# Phobya Lüftersteuerung



## Flexsist (19. Juni 2014)

*Phobya Lüftersteuerung*

Hallo Aquatuning,

da ich auf der Homepage von Phobya keine Kontaktdaten finden konnte wende ich mich mal an euch, da auch bei euch gekauft, und hoffe ihr könnt es weiterleiten.

Es geht um den Phobya Touch 6 Fan Controller. Das Display sitzt recht lose im Gehäuse und klappert/gibt nach beim drauf drücken, für ein Touch-Screen ehr schlecht, da sollte Phobya dringend nachbessern. Achja, das Display flackert auch, also nicht das ganze, das wandert von sektion zu sektion, mal ist es die Tempanzeige, dann die Speed/Volt Anzeige, dann mal das Lüfter-Icon, dann der Balken unten usw usw usw....

Desweiteren hätte ich für das "gute" Stück noch ein Verbesserungsvorschlag was den AUTO-Mode angeht. Es wäre schön gewesen wenn man Temparaturen selber festlegen könnte, ab wann das Teil die Lüfter hoch und wieder runter regeln soll. In der Beschreibung / Anleitung steht auch nicht ab wann sie das tut. Daher nutze ich die Temparatur Sensoren erst garnicht, sondern switche immer zwischen Manuell (5V) im Idle & Auto (ohne Temp-Sensor 12V) fürs zocken hin und her. Eigentlich hatte ich mir sie extra wegen dem Auto-Mode erst gekauft, weil ich es leid war immer erst alles einstellen zu müssen wenn ich mal zocken will. :/

So, ich glaub das wars, vorerst.^^ Ich hoffe ihr habt bei Phobya einen Ansprechpartner der dafür ein offnes Ohr hat.

□ □ □

AUFGABEN>
[a] Übersetze aus dem Beitrag zur Phobya-Lüftersteuerung folgenden Satz ins Englische: „Das Display sitzt recht lose im Gehäuse und klappert/gibt nach beim drauf drücken, für ein Touch-Screen ehr schlecht, da sollte Phobya dringend nachbessern.“
[b] Zähle alle Bereiche des Displays auf, die im Beitrag zur Phobya-Lüftersteuerung namentlich als flackernd genannt werden.
[c] Führe den Beitrag zur Phobya-Lüftersteuerung im Anschluss an seinen letzten Satz fort.

ROHDATEN>

□ □ □

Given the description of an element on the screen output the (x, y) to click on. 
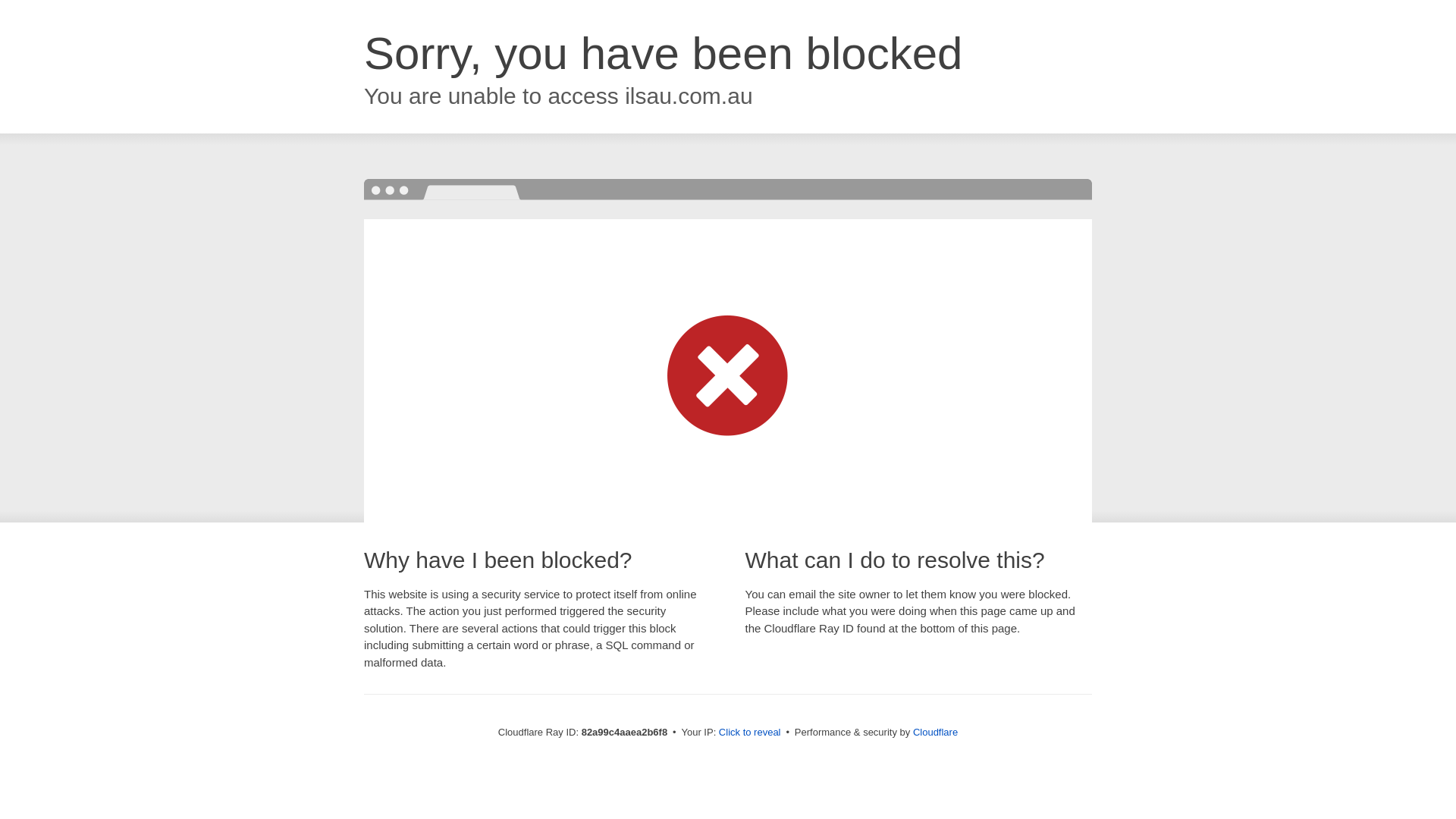
Cloudflare Element type: text (935, 731)
Click to reveal Element type: text (749, 732)
Given the description of an element on the screen output the (x, y) to click on. 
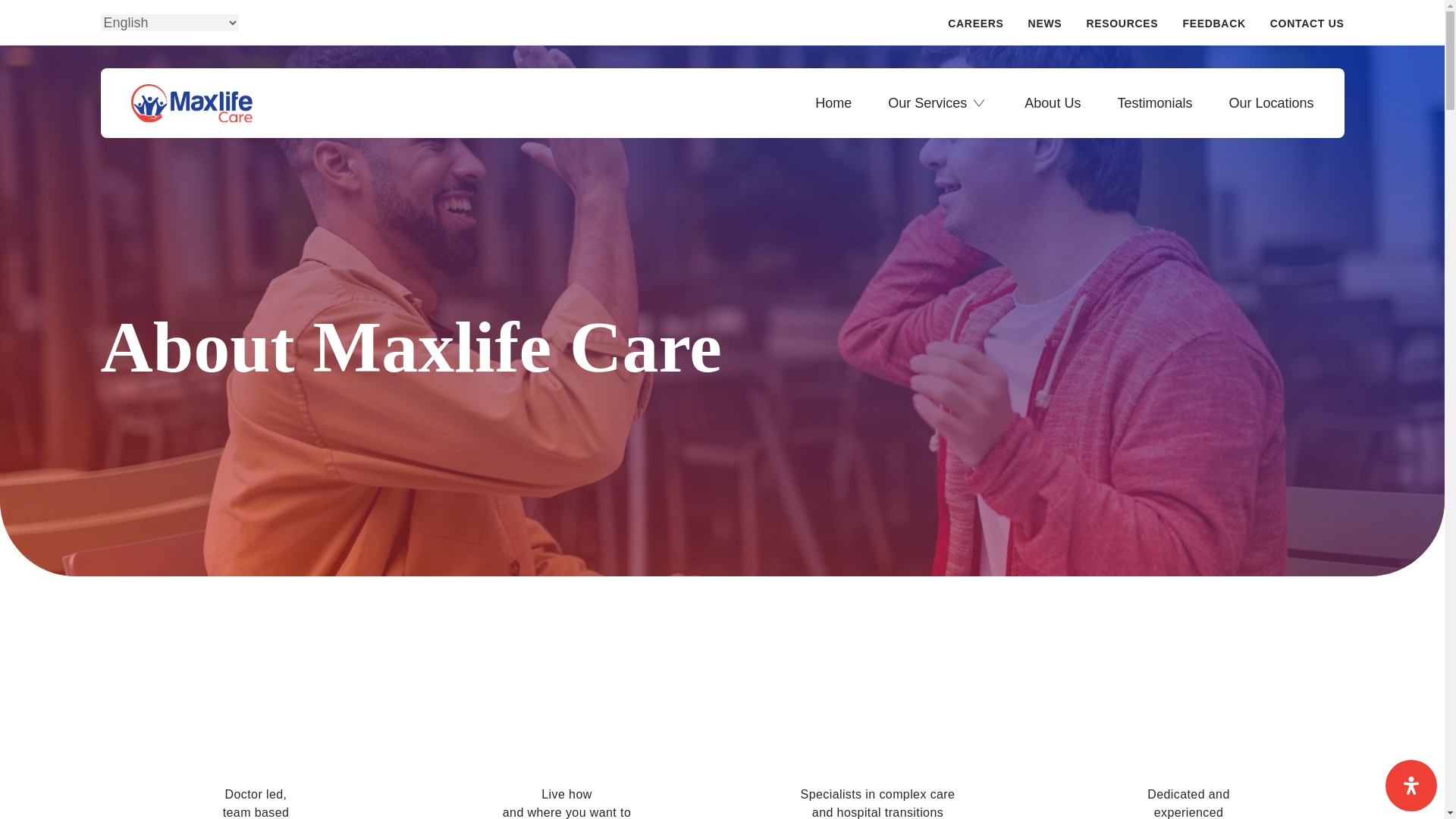
Testimonials (1154, 102)
NEWS (1044, 25)
About Us (1052, 102)
Our Services (927, 102)
FEEDBACK (1213, 25)
Home (833, 102)
Our Locations (1270, 102)
CAREERS (975, 25)
RESOURCES (1121, 25)
CONTACT US (1306, 25)
Given the description of an element on the screen output the (x, y) to click on. 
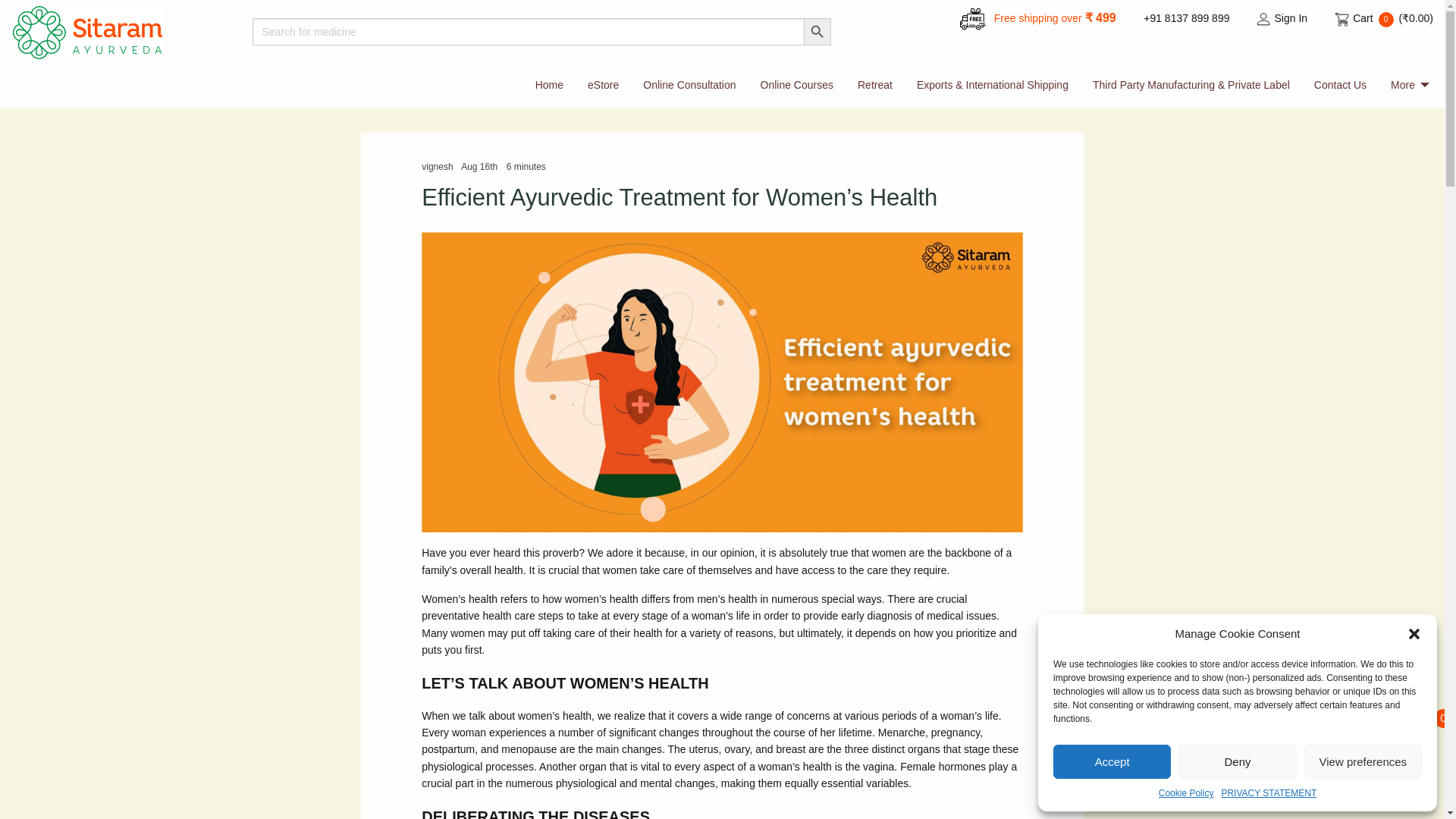
Accept (1111, 761)
View preferences (1363, 761)
Deny (1236, 761)
PRIVACY STATEMENT (1268, 793)
Cookie Policy (1186, 793)
Given the description of an element on the screen output the (x, y) to click on. 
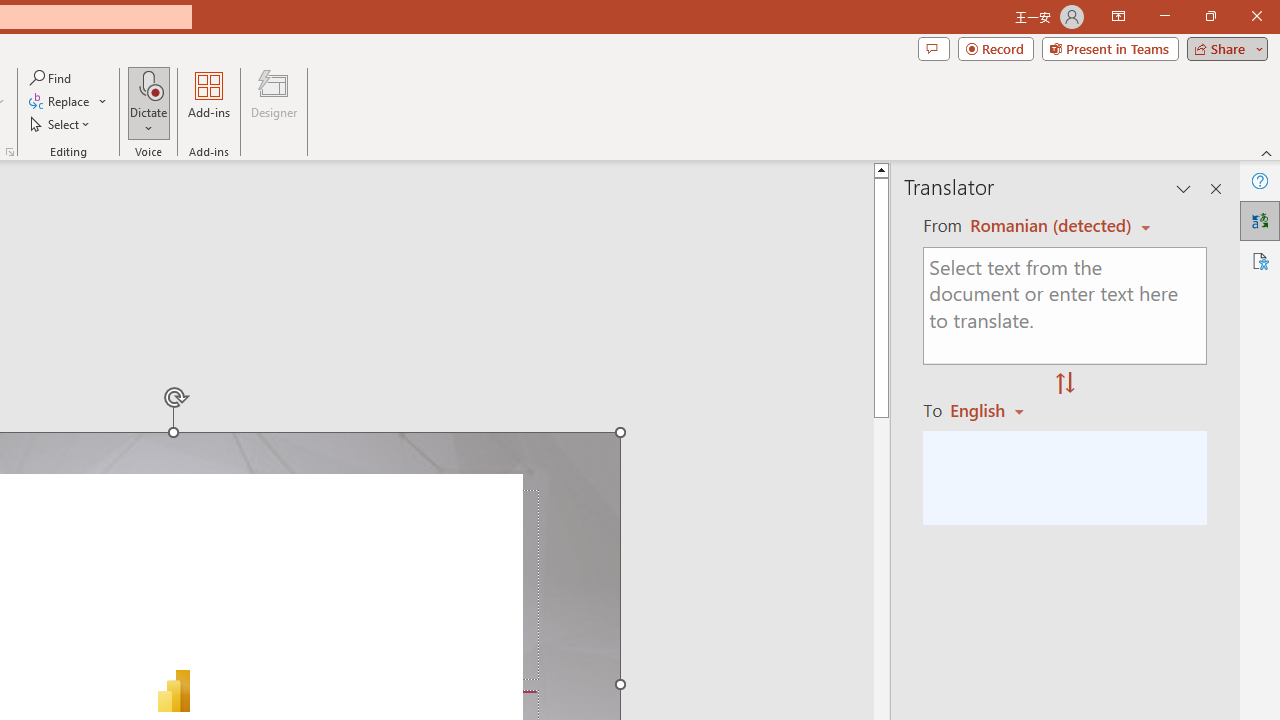
Romanian (994, 409)
TextBox 7 (163, 663)
Given the description of an element on the screen output the (x, y) to click on. 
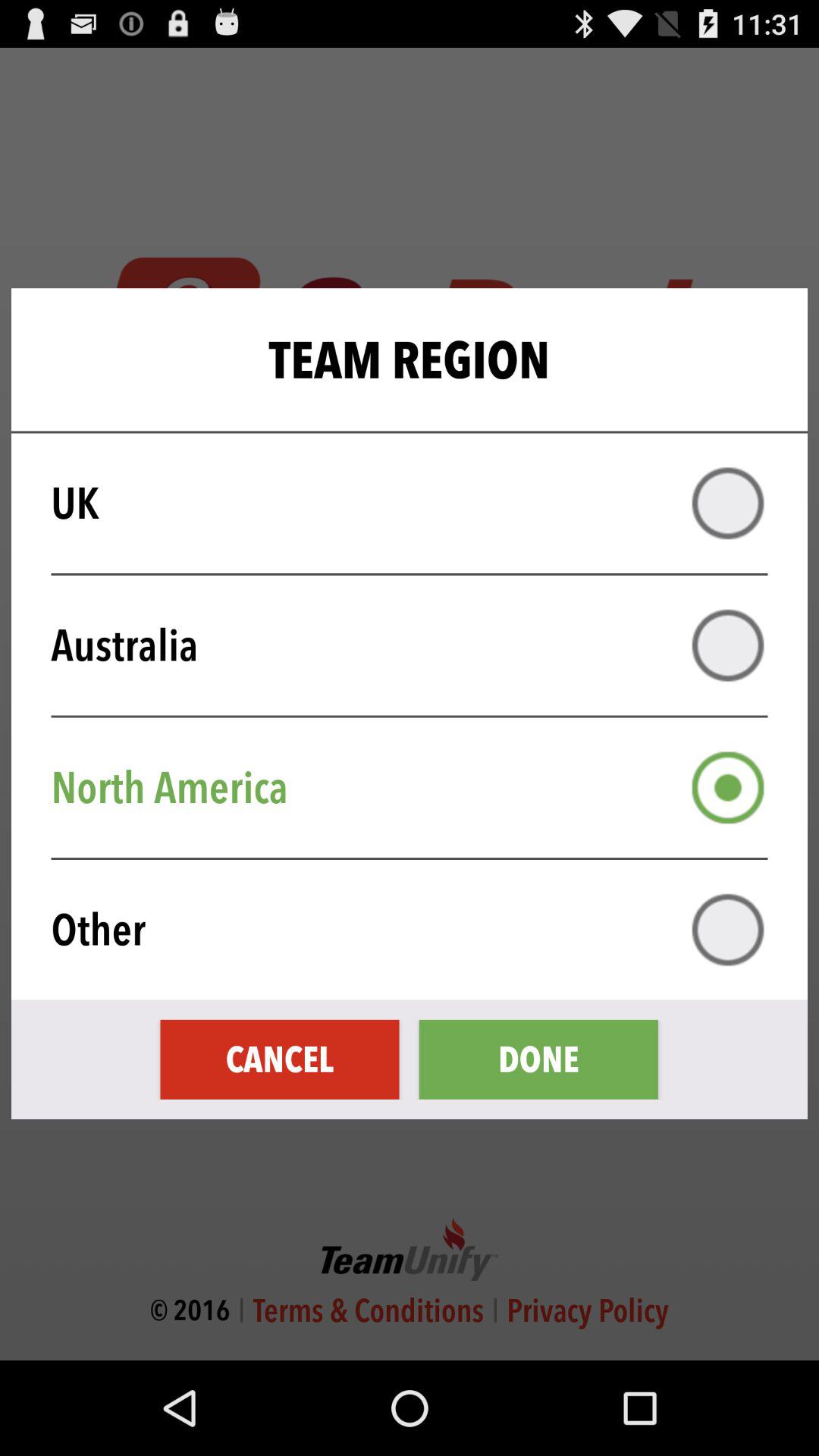
north america (727, 787)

□ □ □

ANTWORTEN>
[a] The display sits quite loosely in the housing and rattles/gives way when you press on it, which is rather bad for a touchscreen; Phobya should urgently fix this.

[b]
- Tempanzeige
- Speed/Volt Anzeige
- Lüfter-Icon
- Balken unten

[c]
MfG Flexsist


----------



## Jeanboy (19. Juni 2014)

*AW: Phobya Lüftersteuerung*

Kontakt - Phobya | Fear it!


----------



## Flexsist (19. Juni 2014)

*AW: Phobya Lüftersteuerung*

WTF ... Okay, jetzt hab ichs auch gefunden, ganz klein unten in der Ecke. Die wollen vielleicht garkein kontakt.


----------



## AquaHero@AT (26. Juni 2014)

*AW: Phobya Lüftersteuerung*

Hallo,
die Anfrage ist soweit ich weiß beantwortet worden. Diese Seite muss einmal Grundauf aktualsiert werden, da gebe ich euch recht  Aber solltet ihr wichtig Fragen haben, wendet euch ruhig an uns!


----------



## Flexsist (26. Juni 2014)

*AW: Phobya Lüftersteuerung*



> Hallo,
> die Anfrage ist soweit ich weiß beantwortet worden. Diese Seite muss einmal Grundauf aktualsiert werden, da gebe ich euch recht  Aber solltet ihr wichtig Fragen haben, wendet euch ruhig an uns!


Jop, Phobya hat mir geantwortet. 

Zu den ersten beiden Sachen...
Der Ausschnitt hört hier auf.